They talked for hours, until the first threads of dawn stretched along the horizon.  Anders was half asleep by the time they were finished, and he had started to nod off when Hawke shook him gently, offering to walk him back to Darktown.  Anders had declined, saying that the entrance wasn’t far and he was meeting a merchant this morning for more supplies.  He stood, tottered, shook himself, then walked out of The Hanged Man, looking tired and resigned to the fact that they were, indeed, going into the Deep Roads.

Before he left, however, he’d asked Varric one question the dwarf hadn’t been expecting.  “Why do you call me Blondie?  What’s wrong with my name?”

Varric chuckled.  “Everyone I know gets nicknames.  It gives me something to do and it’s funny when you all respond to them.”

Anders crossed his arms, annoyed.  “I can accept that I guess but...Blondie?”

“Well, you’re blonde.”

“Obviously,” Hawke said dryly, trying to suppress a smile.

Anders squinted in frustration.  “But, why?  Why not just mage, or something like-”

“Healer? Spell-slinger? Darktown rat? Magey magey?” Varric said.  “Because none of those fit you and I like Blondie.”  He leaned back in his chair.  “If it bothers you that much, I’ll stop.”

The mage shook his head.  “No, it’s fine.  I just was wondering.  No one’s ever given me a nickname and not had it mean something derogatory.”  He gazed down at Hawke.  “But you don’t have a nickname for Hawke.”

“Well, she’s Hawke, Blondie.” He paused, eyes narrowing in thought.  “And I get the feeling that Hawke is just getting started in this town.  I mean to exploit that by telling tales of her adventures and heroics, and the best heroes don't have proper nicknames.”  Varric gave her a knowing look.  “I think Hawke has us all beat in the bright and shiny future category.”

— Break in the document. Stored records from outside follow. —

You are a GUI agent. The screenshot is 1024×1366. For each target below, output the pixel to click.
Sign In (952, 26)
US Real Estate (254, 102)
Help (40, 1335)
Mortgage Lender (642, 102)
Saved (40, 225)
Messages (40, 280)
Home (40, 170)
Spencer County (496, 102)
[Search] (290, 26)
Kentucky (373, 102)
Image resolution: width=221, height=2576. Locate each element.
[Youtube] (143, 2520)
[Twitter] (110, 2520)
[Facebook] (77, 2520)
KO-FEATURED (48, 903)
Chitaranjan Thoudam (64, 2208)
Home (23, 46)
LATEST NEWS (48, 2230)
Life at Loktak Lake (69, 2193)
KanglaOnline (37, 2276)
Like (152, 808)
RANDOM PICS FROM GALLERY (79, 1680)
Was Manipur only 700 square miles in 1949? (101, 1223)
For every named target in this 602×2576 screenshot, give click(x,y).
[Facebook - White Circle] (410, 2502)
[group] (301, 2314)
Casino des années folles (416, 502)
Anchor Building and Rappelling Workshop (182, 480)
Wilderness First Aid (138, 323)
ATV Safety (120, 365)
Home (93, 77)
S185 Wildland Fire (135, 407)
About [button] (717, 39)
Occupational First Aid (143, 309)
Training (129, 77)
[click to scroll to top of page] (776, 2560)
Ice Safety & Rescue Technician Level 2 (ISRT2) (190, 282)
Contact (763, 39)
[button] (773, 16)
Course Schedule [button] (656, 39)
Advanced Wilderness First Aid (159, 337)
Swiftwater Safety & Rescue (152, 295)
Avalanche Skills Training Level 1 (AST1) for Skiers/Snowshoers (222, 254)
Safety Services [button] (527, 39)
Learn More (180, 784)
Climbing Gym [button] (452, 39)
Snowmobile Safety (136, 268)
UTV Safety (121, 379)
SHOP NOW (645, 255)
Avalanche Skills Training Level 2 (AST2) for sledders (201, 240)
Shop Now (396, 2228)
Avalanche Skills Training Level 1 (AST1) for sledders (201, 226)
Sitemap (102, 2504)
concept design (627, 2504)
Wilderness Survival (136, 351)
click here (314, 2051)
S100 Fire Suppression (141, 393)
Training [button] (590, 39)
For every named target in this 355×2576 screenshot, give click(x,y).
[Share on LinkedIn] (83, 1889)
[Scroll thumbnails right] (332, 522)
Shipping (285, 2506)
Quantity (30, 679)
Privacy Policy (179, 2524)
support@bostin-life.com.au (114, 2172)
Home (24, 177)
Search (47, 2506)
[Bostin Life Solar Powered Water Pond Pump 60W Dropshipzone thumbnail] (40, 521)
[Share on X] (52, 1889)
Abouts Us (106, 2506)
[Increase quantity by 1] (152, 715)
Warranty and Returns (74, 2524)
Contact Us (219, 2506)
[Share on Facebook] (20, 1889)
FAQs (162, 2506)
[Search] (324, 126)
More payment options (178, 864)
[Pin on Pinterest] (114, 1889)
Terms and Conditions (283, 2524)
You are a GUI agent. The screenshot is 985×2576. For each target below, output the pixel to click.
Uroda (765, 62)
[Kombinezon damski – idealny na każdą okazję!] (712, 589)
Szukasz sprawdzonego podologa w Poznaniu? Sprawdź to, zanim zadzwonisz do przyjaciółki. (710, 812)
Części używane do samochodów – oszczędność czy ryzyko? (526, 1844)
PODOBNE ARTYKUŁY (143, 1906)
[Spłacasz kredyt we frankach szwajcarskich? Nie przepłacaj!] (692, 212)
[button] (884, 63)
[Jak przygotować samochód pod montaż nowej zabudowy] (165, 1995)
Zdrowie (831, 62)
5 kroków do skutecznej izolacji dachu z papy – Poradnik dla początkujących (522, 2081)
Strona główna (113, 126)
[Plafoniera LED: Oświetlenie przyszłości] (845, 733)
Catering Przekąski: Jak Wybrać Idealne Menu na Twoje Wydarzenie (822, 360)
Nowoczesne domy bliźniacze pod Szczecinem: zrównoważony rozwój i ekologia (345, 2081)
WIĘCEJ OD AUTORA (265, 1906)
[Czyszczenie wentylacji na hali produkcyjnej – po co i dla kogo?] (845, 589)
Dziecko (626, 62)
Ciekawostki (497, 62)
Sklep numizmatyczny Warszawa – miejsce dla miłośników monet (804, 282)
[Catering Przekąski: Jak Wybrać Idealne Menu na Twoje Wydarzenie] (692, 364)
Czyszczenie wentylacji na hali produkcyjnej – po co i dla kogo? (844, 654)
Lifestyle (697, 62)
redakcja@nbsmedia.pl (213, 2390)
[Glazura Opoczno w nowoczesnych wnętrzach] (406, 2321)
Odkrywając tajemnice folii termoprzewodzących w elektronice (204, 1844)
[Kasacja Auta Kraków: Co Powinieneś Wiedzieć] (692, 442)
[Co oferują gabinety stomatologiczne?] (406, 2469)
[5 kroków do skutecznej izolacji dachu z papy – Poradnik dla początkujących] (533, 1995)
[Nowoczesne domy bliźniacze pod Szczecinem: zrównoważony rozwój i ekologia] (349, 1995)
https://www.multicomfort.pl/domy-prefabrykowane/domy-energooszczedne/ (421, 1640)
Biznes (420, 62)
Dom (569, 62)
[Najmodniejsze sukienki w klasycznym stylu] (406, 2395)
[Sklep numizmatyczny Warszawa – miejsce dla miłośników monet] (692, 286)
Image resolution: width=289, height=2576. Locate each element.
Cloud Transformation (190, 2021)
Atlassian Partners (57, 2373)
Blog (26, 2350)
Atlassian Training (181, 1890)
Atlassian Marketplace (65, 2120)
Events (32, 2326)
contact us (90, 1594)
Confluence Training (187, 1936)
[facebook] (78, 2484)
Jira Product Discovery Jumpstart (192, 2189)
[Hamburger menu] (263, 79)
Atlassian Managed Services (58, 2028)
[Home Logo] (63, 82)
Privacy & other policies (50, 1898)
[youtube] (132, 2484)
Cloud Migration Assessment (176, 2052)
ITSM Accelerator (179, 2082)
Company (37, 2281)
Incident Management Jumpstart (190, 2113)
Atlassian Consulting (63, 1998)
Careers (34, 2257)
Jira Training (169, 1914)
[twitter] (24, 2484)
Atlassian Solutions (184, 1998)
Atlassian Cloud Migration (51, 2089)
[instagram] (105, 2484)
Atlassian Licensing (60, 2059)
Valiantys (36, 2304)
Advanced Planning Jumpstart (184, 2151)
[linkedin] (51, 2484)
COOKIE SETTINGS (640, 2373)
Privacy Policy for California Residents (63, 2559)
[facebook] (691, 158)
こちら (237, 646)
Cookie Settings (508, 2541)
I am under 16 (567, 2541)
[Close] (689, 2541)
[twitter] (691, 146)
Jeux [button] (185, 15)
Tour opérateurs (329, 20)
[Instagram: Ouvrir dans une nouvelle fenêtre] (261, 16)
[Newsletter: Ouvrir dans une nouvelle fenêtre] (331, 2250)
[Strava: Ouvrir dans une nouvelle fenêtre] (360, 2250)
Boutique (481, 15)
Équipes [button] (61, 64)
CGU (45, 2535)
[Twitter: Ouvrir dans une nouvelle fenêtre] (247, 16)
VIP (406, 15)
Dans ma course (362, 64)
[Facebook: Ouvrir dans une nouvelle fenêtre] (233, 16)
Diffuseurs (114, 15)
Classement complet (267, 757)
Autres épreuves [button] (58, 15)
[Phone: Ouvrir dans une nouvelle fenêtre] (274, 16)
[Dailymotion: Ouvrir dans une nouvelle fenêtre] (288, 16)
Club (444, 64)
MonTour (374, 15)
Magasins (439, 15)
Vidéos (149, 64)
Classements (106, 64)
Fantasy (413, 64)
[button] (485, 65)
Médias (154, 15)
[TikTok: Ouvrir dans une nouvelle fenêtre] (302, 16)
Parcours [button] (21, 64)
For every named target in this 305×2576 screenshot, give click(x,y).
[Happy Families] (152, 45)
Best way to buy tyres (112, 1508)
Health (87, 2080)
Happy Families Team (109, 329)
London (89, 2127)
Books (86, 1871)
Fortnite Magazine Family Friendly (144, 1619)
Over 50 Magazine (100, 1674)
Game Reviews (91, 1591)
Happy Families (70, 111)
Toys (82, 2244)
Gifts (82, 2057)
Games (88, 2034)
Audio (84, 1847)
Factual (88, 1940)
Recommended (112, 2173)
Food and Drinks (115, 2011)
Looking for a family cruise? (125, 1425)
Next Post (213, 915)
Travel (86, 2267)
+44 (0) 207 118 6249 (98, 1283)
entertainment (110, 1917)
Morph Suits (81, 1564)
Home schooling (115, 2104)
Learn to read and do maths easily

It gave her an odd feeling, that look, like he could somehow see years ahead and know what she would do, who she would become.  When he looked at her in that moment, she felt like he’d laid her bare, could see every fear, every hope, every possible path she could take and whether it led to triumph or ruination.

“And besides, Blondie, I do have an informal nickname for Hawke.  I call her beautiful on a daily basis.”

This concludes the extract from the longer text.